Di rilevanza geologica, oltre alla Valley of Fire a nord-est, il Red Rock Canyon, ad ovest, è un’altra area Nazionale protetta di tipo desertico che conserva, protegge e migliora il Parco per le presenti e future generazioni.
Il Red Rock Canyon, quasi 200 milioni di anni fa, era ricoperto da grandi dune bianche. Parte della sabbia si è poi cementificata dando origine alle odierne striature di roccia rossa, ocra e biancastra di pietra arenaria.
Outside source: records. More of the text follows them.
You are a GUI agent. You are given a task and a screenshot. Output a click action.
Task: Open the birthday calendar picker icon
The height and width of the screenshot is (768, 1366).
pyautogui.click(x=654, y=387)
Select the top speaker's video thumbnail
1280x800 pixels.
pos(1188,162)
Il territorio, apparentemente senza vita ed arido, in realtà raccoglie acqua all’interno delle rocce, dove numerosi animali creano tane per riparo o nascondiglio dai predatori.
Variegata la flora locale tra cui: ‘Joshua tree’, tipici dell’omonimo e vicino Parco Nazionale californiano, arbusti e piante grasse, agave, yucca.
Nonostante la naturale predisposizione al clima arido del deserto del Mojave, tra i più caldi al mondo, 38°C-48°C in estate, anche questa vegetazione risente dell’attuale cambiamento climatico.
A seconda dell’andamento stagionale annuale, diverse specie si trovano difatti arse dal sole persino già dai mesi primaverili, come durante questo 2026.
Tra la fauna, si trovano il ‘corridore della strada’ o ‘roadrunner’ ed il coyote, d’ispirazione dei famosi e simpatici protagonisti cartoon Warner Bros, ‘Beep Beep’ e ‘Willy il Coyote’.
Inoltre, vi sono volpi, serpenti a sonagli, tarantole del deserto, lucertole, scoiattoli bianchi, tartarughe del deserto e civette delle tane.
Anche nel Red Rock Canyon, come nella Valley of Fire, si possono vedere forme di Rock Art, arte rupestre dipinta su roccia di rilevanza culturale e spirituale.
Tramanda gli intarsi dei petroglifici ed i dipinti, ovvero le pittografie dei nativi ancestrali della zona, identificati con le tribù degli Anasazi e Southern Paiute.